I’ve gotten better at planning out my family’s meals, especially dinner. I set a menu for the week and then I pick from it each night based on what I’m feeling like eating. It has definitely made grocery shopping faster because I base my list on what I need for meals throughout the week. I also add in a take-out day to my meal plan. I have found this helps me stay on track with healthy eating, we have less food waste, and it helps me stay on a food budget. This plant-based salad is great for meal prep to eat throughout the week too.
Benefits of Chickpeas
Chickpeas, also called garbanzo beans, are not only a great source of plant-based protein but they’re high in fiber, and contain potassium and magnesium too! That’s why this simple chickpea salad is healthy, satisfying, and filling. Chickpeas are also inexpensive. I’ve bought them dry and canned and I prefer the canned version because they are much quicker. I cook my canned chickpeas in a pan over medium with olive oil, chopped onion, salt, and garlic powder.

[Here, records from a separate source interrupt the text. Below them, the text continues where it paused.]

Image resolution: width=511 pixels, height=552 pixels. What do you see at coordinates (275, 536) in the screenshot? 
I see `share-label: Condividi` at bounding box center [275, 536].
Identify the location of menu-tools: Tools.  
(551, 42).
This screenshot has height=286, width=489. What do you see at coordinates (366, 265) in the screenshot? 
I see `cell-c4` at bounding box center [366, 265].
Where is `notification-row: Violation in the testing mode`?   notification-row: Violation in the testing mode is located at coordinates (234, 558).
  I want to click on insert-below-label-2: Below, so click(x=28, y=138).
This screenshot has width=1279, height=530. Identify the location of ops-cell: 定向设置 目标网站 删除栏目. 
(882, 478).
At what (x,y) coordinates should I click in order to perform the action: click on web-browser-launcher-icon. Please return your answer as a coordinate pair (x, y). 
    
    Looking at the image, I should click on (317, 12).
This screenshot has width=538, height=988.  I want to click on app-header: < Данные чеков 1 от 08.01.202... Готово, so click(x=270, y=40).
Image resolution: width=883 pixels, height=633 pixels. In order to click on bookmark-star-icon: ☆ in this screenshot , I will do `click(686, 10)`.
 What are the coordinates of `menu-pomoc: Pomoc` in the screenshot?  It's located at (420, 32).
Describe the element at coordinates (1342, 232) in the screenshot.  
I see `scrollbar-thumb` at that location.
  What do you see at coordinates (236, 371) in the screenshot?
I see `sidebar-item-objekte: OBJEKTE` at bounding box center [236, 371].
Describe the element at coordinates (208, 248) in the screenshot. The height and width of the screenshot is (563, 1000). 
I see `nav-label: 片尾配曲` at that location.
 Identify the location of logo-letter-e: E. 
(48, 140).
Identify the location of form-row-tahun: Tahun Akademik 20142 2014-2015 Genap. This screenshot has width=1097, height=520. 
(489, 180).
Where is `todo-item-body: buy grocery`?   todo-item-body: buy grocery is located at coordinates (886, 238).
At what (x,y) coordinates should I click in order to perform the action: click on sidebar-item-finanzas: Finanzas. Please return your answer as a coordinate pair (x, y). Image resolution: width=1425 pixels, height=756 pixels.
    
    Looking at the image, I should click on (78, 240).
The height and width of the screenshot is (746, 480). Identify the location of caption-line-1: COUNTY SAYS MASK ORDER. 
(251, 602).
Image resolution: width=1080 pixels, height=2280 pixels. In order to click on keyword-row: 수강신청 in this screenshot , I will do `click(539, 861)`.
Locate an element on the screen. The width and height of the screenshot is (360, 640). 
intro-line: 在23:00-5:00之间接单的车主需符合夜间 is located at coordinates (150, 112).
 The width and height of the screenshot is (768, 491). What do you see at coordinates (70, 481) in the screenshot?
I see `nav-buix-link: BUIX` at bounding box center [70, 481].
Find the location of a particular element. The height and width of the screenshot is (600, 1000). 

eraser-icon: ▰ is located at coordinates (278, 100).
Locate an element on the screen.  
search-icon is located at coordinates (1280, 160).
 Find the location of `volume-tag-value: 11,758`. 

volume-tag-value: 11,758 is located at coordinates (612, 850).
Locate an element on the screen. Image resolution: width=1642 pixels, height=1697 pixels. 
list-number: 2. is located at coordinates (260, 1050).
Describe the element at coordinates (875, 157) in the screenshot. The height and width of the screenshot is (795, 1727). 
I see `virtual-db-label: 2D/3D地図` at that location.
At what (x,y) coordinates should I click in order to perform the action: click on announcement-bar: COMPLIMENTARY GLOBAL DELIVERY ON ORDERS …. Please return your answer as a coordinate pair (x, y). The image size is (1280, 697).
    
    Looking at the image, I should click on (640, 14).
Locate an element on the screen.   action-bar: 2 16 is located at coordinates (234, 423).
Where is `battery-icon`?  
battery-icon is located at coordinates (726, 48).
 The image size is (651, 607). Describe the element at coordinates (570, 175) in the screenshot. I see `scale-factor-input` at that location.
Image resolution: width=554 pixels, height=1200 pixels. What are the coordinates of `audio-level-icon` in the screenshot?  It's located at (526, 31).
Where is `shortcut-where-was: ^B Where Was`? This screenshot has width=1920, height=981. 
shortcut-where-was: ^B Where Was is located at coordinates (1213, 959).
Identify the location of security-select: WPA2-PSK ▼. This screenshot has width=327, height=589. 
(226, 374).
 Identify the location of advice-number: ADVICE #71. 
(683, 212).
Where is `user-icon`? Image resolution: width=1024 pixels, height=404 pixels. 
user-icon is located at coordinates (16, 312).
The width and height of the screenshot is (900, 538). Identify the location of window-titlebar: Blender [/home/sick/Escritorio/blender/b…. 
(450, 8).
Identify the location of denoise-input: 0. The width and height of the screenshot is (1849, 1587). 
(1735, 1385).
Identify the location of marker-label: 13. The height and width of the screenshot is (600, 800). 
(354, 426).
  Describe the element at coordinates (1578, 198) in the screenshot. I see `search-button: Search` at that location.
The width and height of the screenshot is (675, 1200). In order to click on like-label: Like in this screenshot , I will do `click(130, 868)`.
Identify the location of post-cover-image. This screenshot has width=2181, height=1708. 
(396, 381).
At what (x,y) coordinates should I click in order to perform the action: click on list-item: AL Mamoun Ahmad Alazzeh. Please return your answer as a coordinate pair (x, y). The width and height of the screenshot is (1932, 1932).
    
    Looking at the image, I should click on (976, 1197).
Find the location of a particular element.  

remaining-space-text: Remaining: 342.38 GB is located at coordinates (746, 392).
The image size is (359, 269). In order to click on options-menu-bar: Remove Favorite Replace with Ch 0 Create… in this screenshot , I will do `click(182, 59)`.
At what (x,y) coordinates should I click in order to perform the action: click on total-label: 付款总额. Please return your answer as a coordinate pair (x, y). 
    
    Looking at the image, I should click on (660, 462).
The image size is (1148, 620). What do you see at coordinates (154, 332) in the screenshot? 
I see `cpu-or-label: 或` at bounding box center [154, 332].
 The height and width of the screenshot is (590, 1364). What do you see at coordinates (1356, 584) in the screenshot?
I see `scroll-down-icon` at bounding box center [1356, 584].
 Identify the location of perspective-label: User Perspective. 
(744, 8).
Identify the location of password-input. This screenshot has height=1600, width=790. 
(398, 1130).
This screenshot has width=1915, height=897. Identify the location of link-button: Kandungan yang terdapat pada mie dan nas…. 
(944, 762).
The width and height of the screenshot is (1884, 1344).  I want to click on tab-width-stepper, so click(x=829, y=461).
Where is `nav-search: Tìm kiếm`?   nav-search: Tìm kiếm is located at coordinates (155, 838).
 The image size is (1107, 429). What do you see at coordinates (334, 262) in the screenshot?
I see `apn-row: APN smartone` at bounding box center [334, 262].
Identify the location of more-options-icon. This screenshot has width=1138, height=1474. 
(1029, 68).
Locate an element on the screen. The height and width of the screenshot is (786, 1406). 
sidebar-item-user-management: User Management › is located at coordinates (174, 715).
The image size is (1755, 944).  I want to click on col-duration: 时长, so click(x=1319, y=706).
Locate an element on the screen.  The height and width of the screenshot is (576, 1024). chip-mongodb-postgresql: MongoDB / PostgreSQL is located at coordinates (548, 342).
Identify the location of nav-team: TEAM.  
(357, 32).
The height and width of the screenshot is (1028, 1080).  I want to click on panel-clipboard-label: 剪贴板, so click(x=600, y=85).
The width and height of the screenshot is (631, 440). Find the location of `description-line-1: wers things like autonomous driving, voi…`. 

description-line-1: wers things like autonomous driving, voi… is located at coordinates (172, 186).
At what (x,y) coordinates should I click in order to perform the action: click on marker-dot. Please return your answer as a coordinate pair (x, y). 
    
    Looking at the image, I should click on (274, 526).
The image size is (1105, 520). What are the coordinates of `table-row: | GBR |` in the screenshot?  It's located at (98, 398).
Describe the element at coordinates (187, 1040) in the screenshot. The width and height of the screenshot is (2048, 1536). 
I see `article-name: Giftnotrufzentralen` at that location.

Easy Chickpea Salad Perfect For Entertaining
Ingredients
- 1 cup quinoa, uncooked
- 2 cups water
- 1 cup cucumber, chopped
- 1/2 cup parsley, finely chopped
- 1/3 cup red onion, finely chopped
- 1/2 cup roasted & salted almonds, chopped
- 1 15 oz can chickpeas, drained and rinsed
- 1 lemon, juiced
- 1/4 cup extra virgin olive oil
- sea salt, to taste
- ground black pepper, to taste
- 1/2 cup crumbled goat cheese, or feta
Instructions
- Rinse and drain quinoa. Add quinoa and the 2 cups of water to a small pot and bring the water to a boil. Reduce to a simmer, cover, and cook for 15 minutes. Fluff with a fork then set aside and let cool for 5 minutes.
- While the quinoa is cooking, make your chickpeas. This is my super simple recipe that takes less than 10 minutes and is so delicious!
- In a large bowl, stir together cooked quinoa, cucumber, parsley, red onion, almonds, chickpeas, lemon juice, olive oil, salt, and pepper.
- Gently stir in crumbled goat cheese.
- Serve immediately or let the salad chill in the fridge for a couple hours before serving which will help the flavor meld together even more.
- Store salad in an airtight container for up to 5 days in the fridge.